Difensore dalle spiccate qualità, con piedi buoni e che all’occorrenza prende la palla per impostare il gioco, il numero 19 della Juventus Leonardo Bonucci, ha parlato ai microfoni di Total Italian Football con Laura Barriales, rilasciando qualche curioso aneddoto sui suoi ex ed attuali compagni di squadra nella Juventus.

Bonucci inizia dal suo passato, un passato che lo riporta alle origini, la Viterbese, squadra della città in cui è nato: “Ho fatto per tanti anni il centrocampista centrale e credo che questo mi abbia permesso di diventare un difensore ‘coi piedi buoni’, ma devo dire grazie al tecnico della Viterbese che mi schierò da difensore centrale vedendoci lungo. Non mi hanno mai dato la maglia numero 10, ho sempre indossato l’8 o il 5, poi sono passato alla 19”.
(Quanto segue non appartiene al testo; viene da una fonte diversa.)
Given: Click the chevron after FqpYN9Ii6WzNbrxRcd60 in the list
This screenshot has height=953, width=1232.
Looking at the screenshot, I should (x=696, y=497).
Step importantissimo della sua carriera, l’arrivo di Conte come allenatore della Juventus che crede in lui e vede un difensore dalle grandi qualità: “Sono stato fortunato ad incontrarlo dopo un anno poco fortunato alla Juventus, dove eravamo arrivati settimi, ma il successo della Juventus è stato anche merito di Conte che ha portato mentalità vincente e conoscenze tecniche, esaltando le caratteristiche di noi giocatori. E’ stato un passaggio fondamentale per la mia carriera e lo ringrazierò sempre per ciò che ho imparato da lui dentro e fuori dal campo”.

Bonnie e i suoi colleghi di reparto, in particolare uno, il muro juventino Andrea Barzagli che insieme a lui e a Chiellini, ormai formano l’inossidabile BBC bianconera: “Ho giocato con tanti campioni e cerco di rubare i segreti da tutti, ma sul campo il giocatore che mi piace più osservare è Barzagli: nell’uno contro uno è insuperabile, è impressionante come sia in allenamento che in partita dia sempre il 100 per cento, credo che Andrea sia un esempio per tutti”.
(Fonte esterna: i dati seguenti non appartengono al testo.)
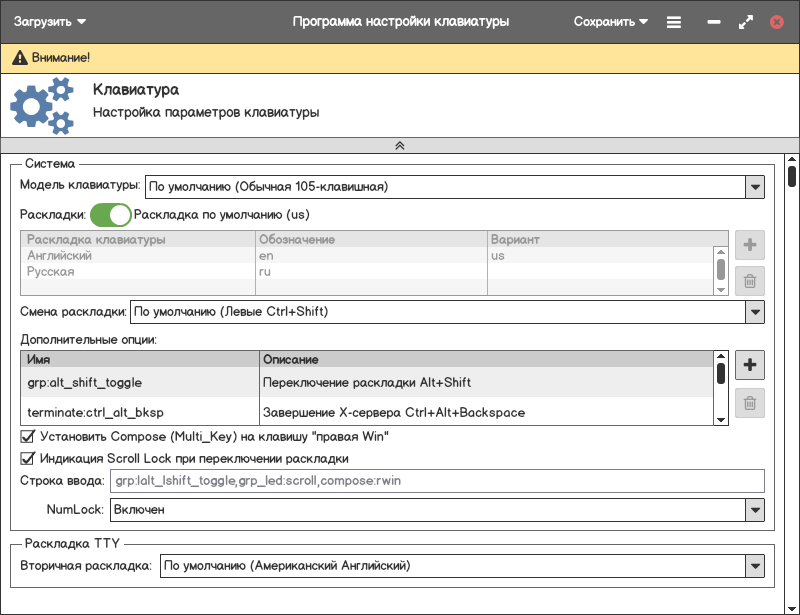
Task: Maximize the window with the expand icon
Action: pyautogui.click(x=745, y=21)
Per finire, il difensore centrale della Juventus Bonucci, si concentra sul cammino sua squadra in questo campionato, in particolare l’ormai più volte citata partita contro il Sassuolo che ha dato una sterzata alla squadra: “La svolta di questo campionato è stata la partita contro il Sassuolo, c’è stato un forte shock emozionale dopo quella sconfitta e da lì siamo tornati ad essere la vera Juventus. Allegri? E’ una persona molto intelligente e sa gestire al meglio il gruppo, ci ha dato serenità e armonia, è un bravissimo allenatore a livello tattico. L’aneddoto più divertente? Potrei dire l’esultanza al gol di Vidal contro la Fiorentina, è nata spontaneamente perché qualche giorno prima era uscita la notizia secondo cui ci fossimo presi a pugni in discoteca, ma era assolutamente inventata, posso dire che quell’esultanza non era assolutamente preparata ma fu totalmente spontanea”.